De voorzitter overweegt dat uit de inlichtingen van de directeur volgt dat voor verzoeker geen contra-indicatie is afgegeven voor de plaatsing in een MPC. De voorzitter gaat er - gelet op de inlichtingen van de directeur - vanuit dat de medische dienst op de hoogte is van verzoekers medische en psychische situatie en daarnaar handelt in het belang van verzoeker. Dat verzoeker in de JJI in een eigen kamer verbleef, maakt dat niet anders.

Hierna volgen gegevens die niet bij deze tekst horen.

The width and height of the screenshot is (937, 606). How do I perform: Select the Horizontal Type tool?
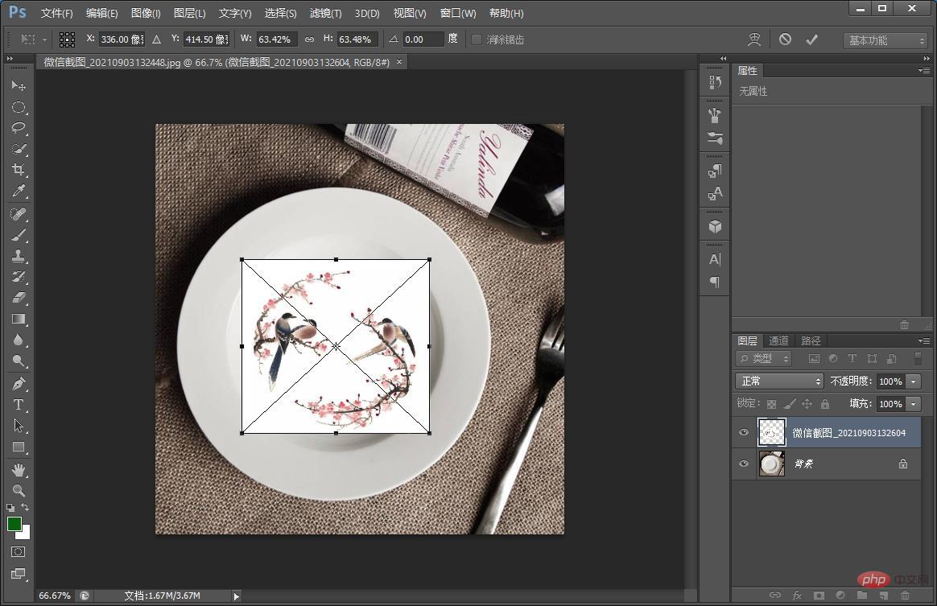tap(18, 405)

De voorzitter overweegt verder dat het plaatsen van een gedetineerde in een MPC in beginsel betekent dat de door de RIVM aanbevolen afstand van 1,5 meter niet in acht kan worden genomen. Dit vergroot het risico op besmetting met het coronavirus voor verzoeker en zijn (toekomstige) celgenoot. Anders dan in RSJ 29 april 2020, S-20/3505/SGA volgt uit de inlichtingen van de directeur dat de extra gezondheidsrisico´s met de plaatsing van verzoeker in een MPC zoveel mogelijk worden beperkt. Zo vindt het aangepaste dagprogramma zoveel mogelijk plaats in vaste, kleine groepjes gedetineerden en worden de adviezen van het RIVM strikt opgevolgd en worden alle hygiënische maatregelen getroffen. Uit de inlichtingen van de directeur volgt verder dat verzoeker (en zijn celgenoot) niet in contact is geweest met de besmette medewerker en zijn er - op dit moment - geen andere besmettingen geconstateerd in de PI Arnhem. Gelet op alle feiten en omstandigheden is de bestreden beslissing niet zodanig onredelijk of onbillijk dat er een spoedeisend belang is om tot schorsing over te gaan van die beslissing. Het verzoek zal afgewezen worden.

 

3. De uitspraak

De voorzitter wijst het verzoek af.

 

Deze uitspraak is op 18 mei 2020 gegeven door mr. M.J. Stolwerk, voorzitter, bijgestaan door J.A. van der Veen, secretaris.